The number of homes sold in the Missoula real estate market is down this year over last, representing a 4.7 percent decrease in residential sales, according to data provided by the Missoula Organization of Realtors. (Missoula Current)

The number of homes sold in the Missoula real estate market is down this year over last, representing a 4.7 percent decrease in residential sales, according to data provided by the Missoula Organization of Realtors.

National economists and real estate watchdogs this week suggested the U.S. housing market is softening, with existing home sales peaking and price increases slowing.

That holds true in Missoula as well, though it depends on the price point, according to Brint Wahlberg, an agent with Windermere Real Estate and chair of the Missoula Housing Report, released annually by MOR.

“Our sales volume is slowing down a little bit,” Wahlberg told the Missoula Current. “As of Oct. 2, our sales volume was down 56 units from where it was last year. That represents a 4.7 percent decrease in residential sales volume on the year.”

However, Wahlberg said, the median sales price in the Missoula market, which includes the Missoula Valley, Lolo and East Missoula, has increased $21,000 over last year to $291,000.

That represents a record high, one Wahlberg attributes to Missoula’s ongoing lack of supply.

“We’re coming off the tail end of this trend in our market, like a lot of national markets are, where a lack of supply, especially in spring and summer, was forcing people to pay essentially an all-time high, or as close to full price on record across the whole market as we’ve seen statistically,” said Wahlberg.

The current median price of $291,000 is down slightly from nearly $300,000 recorded in August.

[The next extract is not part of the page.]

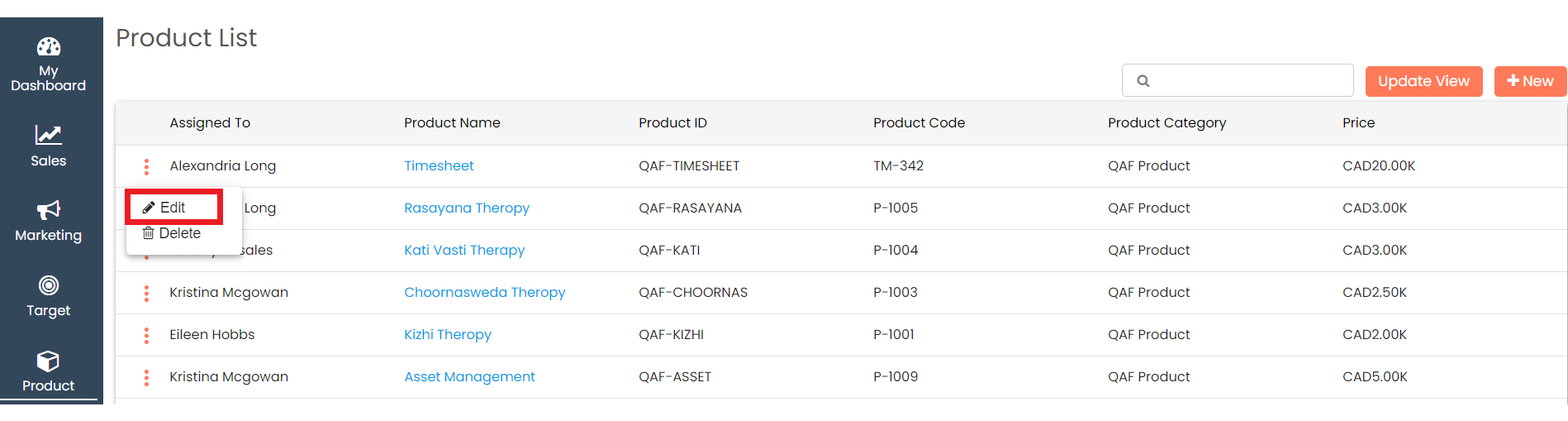Click the magnifier icon in the search box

Wahlberg said that’s typical in the Missoula area, where fourth-quarter sales tend to dip, bringing down the median price.

“But it’s still up pretty sharply because of our lack of supply,” he said. “People find stuff they like, and they’ve got to go as close to full price as they’ve ever had to before.”

Wahlberg still sees a seller’s market, though that depends on the price of the home. Anything less than three months supply is considered a seller’s market, and the Missoula market as a whole stands at 2.8 months.

But homes priced from $150,000 to $300,000 have a supply under two months, Wahlberg said. Homes priced from $350,000 to $425,000 have a supply of 10 months, which represents a buyer’s market.

“What we noticed was, in the summer months, $425,000 to $500,000 – your more expensive Missoula market – had almost two years of supply this summer,” Wahlberg said. “All these houses priced in the mid- to upper $400s have price reduced down to the lower $400s and upper $300s, and flooded that market. We’re seeing people price reduce and move into different price brackets to get sold.”

Wahlberg believes rising interest rates have also impacted this year’s sales volume.

“Rising interest rates impact buying power,” he said. “It’s causing some price reductions and slower market points, especially as you get higher up in dollar in list prices.”

Last month, according to Yahoo Finance, Freddie Mac said it expects 2018 home sales – both existing and new – to come in below 2017. The organization is projecting total home sales to decline nearly 1 percent.

“The spring and summer home buying and selling season ultimately ended up being a letdown, despite a faster-growing economy and healthy demand for buying a home,” said Sam Khater, chief economist at Freddie Mac, said a press release.